— 12 min read
Solving the first three SICP problems with Airscript
Over the past year, I’ve been doing a lot of building in Airkit. This is largely because, as of March of last year, I work at Airkit, and so I need to be familiar with the platform for professional purposes. But it’s also because building in Airkit is a lot of fun. There’s a lot you can make with Airkit, but I get the most joy out of putting together things that Airkit wasn’t really made to support. (Airkit is optimized for creating digital customer experiences, like call deflection or WISMO apps, but did you know you can also use it to throw together a copy of Wordle in about two hours?)
I’ve also been going through the second edition of Structure and Interpretation of Computer Programs, or SICP, by Harold Abelson and Gerald Jay Sussman with Julie Sussman. This is not actually for professional purposes. I just think SICP is neat. It was first written in 1984 as an introduction to Computer Science, and it uses Scheme, a dialect of LISP, to introduce patterns of programmatic problem-solving. I’ve learned a lot about programming by solving the practice problems provided by SICP (and I’m not the only one – SICP is still known as the “Wizard Book” in Hacker Culture).
Naturally, I found myself asking the question: “Can I use Airkit to solve the practice problems from SICP?”
Airkit is a low-code platform, which makes it sound unconducive to solving the deep programming problems provided by SICP – or at least, solving them in any meaningful way. But while it is true that Airkit is not intended to showcase the under-the-hood processes of computers (in the same way it is not intended to recreate games like Wordle), low-code is not no-code, and, as it turns out, you can solve some SICP problems using Airkit’s internal programming language, Airscript.

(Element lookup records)
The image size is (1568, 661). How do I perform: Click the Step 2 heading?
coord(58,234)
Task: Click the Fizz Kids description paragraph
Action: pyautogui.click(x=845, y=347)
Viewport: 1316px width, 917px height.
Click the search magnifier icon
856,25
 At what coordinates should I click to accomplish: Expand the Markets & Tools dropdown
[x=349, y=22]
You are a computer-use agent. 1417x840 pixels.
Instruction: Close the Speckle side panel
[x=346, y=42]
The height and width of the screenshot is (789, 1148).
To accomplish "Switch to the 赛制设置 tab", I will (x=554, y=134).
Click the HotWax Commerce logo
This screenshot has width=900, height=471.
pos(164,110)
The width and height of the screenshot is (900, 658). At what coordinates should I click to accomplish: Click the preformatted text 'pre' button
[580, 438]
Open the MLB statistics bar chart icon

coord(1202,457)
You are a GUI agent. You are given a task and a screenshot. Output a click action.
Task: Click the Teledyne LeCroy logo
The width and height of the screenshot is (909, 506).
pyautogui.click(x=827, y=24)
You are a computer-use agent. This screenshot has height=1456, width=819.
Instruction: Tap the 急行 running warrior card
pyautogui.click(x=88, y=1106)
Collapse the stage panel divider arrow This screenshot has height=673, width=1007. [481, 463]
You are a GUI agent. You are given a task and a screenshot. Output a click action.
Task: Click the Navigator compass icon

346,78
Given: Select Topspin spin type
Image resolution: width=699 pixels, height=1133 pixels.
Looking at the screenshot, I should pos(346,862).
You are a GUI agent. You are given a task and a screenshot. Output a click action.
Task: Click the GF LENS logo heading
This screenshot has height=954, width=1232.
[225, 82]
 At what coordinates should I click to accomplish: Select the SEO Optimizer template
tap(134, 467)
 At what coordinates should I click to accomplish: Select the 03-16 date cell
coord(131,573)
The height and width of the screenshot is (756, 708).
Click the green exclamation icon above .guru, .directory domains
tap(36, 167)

= Complete the following =
A) In one to three sentences, explain why the Airscript article holds that some SICP problems can be solved in Airkit even though it is a low-code platform.
B) Reproduce word for word the part of the Airscript article between "I’ve also been" and "in Hacker Culture).", inclusive.
C) Condense the paragraph of the Airscript article that begins "I’ve also been going through" into a bulleted list that keeps its main facts.

= Solutions =
A) Low-code is not no-code. Airkit has its own internal programming language, Airscript, and that language can be used to solve some SICP problems, even though Airkit isn't meant to showcase the under-the-hood processes of computers.

B)
I’ve also been going through the second edition of Structure and Interpretation of Computer Programs, or SICP, by Harold Abelson and Gerald Jay Sussman with Julie Sussman. This is not actually for professional purposes. I just think SICP is neat. It was first written in 1984 as an introduction to Computer Science, and it uses Scheme, a dialect of LISP, to introduce patterns of programmatic problem-solving. I’ve learned a lot about programming by solving the practice problems provided by SICP (and I’m not the only one – SICP is still known as the “Wizard Book” in Hacker Culture).

C)
- The writer is working through the second edition of Structure and Interpretation of Computer Programs (SICP), by Harold Abelson and Gerald Jay Sussman with Julie Sussman.
- This is for personal interest, not for work.
- SICP was first written in 1984 as an introduction to Computer Science.
- It uses Scheme, a dialect of LISP, to introduce patterns of programmatic problem-solving.
- The writer has learned a lot about programming from its practice problems.
- SICP is still known as the "Wizard Book" in Hacker Culture.